- Relator(a)
- Ministra Maria Thereza de Assis Moura
- Órgão julgador
- Corte Especial
- Data do julgamento
- 22/10/2024
- Data de publicação
- 06/11/2024
STJ – Acórdão, Rel. Ministra Maria Thereza de Assis Moura, Corte Especial, j. 22/10/2024, p. 06/11/2024
PENAL E PROCESSO PENAL. AGRAVO REGIMENTAL EM PETIÇÃO. ARQUIVAMENTO DAS INVESTIGAÇÕES QUANTO AO FATO QUE ATRAÍA A COMPETÊNCIA DO STJ. DECLINAÇÃO DE COMPETÊNCIA. NEGATIVA DE PROVIMENTO. 1. Cabe ao agravante instruir os autos com as provas que entende relevantes.

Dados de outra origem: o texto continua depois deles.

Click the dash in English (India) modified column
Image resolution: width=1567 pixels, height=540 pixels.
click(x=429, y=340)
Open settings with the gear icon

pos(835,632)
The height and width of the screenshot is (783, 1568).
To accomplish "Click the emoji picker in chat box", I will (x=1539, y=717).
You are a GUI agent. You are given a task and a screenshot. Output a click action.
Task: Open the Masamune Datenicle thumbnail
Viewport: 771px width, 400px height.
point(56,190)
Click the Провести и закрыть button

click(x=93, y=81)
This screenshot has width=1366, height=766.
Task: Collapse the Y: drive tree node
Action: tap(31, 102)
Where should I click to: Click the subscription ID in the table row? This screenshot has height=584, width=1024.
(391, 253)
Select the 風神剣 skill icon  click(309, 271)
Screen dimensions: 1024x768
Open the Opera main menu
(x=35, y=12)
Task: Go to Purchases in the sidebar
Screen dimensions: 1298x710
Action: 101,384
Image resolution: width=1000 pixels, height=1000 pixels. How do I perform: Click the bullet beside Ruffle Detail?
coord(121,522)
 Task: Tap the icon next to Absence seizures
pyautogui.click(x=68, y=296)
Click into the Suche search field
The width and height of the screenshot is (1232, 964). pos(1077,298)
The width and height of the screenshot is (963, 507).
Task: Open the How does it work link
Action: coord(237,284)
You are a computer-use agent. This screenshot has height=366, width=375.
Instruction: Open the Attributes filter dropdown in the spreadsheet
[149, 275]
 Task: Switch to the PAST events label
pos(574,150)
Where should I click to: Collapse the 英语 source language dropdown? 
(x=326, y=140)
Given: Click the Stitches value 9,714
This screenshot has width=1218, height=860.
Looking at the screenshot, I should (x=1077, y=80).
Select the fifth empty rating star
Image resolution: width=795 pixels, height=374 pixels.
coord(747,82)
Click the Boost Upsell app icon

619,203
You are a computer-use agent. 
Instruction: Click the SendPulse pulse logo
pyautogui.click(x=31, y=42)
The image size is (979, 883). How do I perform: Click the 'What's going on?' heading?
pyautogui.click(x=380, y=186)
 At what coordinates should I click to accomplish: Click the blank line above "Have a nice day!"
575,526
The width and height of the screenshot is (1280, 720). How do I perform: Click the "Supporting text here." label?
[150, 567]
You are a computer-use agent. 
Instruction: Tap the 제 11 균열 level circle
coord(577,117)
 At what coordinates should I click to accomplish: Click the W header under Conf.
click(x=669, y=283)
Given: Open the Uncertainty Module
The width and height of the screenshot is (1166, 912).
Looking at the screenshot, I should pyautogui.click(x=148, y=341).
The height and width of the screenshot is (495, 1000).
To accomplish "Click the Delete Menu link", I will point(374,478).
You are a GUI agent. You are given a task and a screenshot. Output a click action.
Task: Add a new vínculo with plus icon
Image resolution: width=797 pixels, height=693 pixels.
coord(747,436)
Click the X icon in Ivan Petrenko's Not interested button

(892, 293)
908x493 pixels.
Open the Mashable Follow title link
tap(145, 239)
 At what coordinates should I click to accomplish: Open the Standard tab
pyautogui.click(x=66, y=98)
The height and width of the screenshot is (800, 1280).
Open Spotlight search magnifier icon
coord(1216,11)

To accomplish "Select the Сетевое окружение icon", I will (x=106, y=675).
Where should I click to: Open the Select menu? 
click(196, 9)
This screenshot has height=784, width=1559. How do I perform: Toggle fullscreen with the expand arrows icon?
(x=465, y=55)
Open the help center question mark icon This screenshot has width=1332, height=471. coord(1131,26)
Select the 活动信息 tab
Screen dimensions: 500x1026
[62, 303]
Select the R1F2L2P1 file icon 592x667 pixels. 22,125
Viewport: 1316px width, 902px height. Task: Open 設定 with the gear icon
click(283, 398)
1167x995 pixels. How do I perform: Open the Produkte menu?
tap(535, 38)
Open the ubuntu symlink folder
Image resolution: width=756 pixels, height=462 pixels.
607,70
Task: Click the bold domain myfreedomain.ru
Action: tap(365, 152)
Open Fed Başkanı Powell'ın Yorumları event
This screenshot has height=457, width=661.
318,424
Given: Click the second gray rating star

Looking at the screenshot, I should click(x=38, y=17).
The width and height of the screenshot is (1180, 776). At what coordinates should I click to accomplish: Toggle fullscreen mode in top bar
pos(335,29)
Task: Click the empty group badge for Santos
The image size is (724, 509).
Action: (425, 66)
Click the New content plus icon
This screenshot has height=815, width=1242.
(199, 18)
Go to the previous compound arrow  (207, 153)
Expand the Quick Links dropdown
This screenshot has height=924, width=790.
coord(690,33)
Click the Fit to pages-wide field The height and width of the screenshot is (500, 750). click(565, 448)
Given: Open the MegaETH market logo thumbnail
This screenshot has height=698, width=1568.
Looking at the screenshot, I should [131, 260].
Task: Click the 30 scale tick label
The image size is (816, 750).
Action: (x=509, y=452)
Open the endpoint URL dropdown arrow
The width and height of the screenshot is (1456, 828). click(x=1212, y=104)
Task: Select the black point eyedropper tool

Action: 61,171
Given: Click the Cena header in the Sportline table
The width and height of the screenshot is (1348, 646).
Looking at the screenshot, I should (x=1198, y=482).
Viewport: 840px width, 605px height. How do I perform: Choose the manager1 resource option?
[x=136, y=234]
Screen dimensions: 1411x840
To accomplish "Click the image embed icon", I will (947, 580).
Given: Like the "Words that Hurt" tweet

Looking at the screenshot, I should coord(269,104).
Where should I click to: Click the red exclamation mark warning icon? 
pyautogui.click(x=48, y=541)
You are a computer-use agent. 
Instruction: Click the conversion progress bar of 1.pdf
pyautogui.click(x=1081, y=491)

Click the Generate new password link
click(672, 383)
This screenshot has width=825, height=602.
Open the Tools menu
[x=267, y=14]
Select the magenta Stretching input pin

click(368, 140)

Não há elementos suficientes para que este Tribunal requeira o compartilhamento de provas com outro Juízo. 2. A alegada suspeição de Subprocuradora-Geral da República não tem a necessária substância. 3. A ausência de contraditório prévio fica superada, visto que a matéria está sendo novamente apreciada, desta feita pela Corte Especial do Tribunal. 4. No processo penal, o juiz pode decidir sobre própria competência de ofício ("Se em qualquer fase do processo o juiz reconhecer motivo que o torne incompetente, declará-lo-á nos autos, haja ou não alegação da parte", art. 109 do CPP). 5. A decisão agravada deliberou sobre o arquivamento de investigação contra autoridade com prerrogativa de foro no STJ. Era esse o objeto da cognição judicial. 6. Não houve modificação substancial da situação jurídica do agravante. Não há que se falar em violação aos princípios da boa-fé, estabilidade, não surpresa e legalidade. 7. É prerrogativa do Ministério Público realizar as diligências necessárias à verificação mínima dos fatos narrados. 8. Os relatos trazidos pelo agravante não modificam a situação processual. 9. Negado provimento ao agravo regimental. (AgRg na Pet n. 14.214/DF, relatora Ministra Maria Thereza de Assis Moura, Corte Especial, julgado em 22/10/2024, DJe de 6/11/2024.)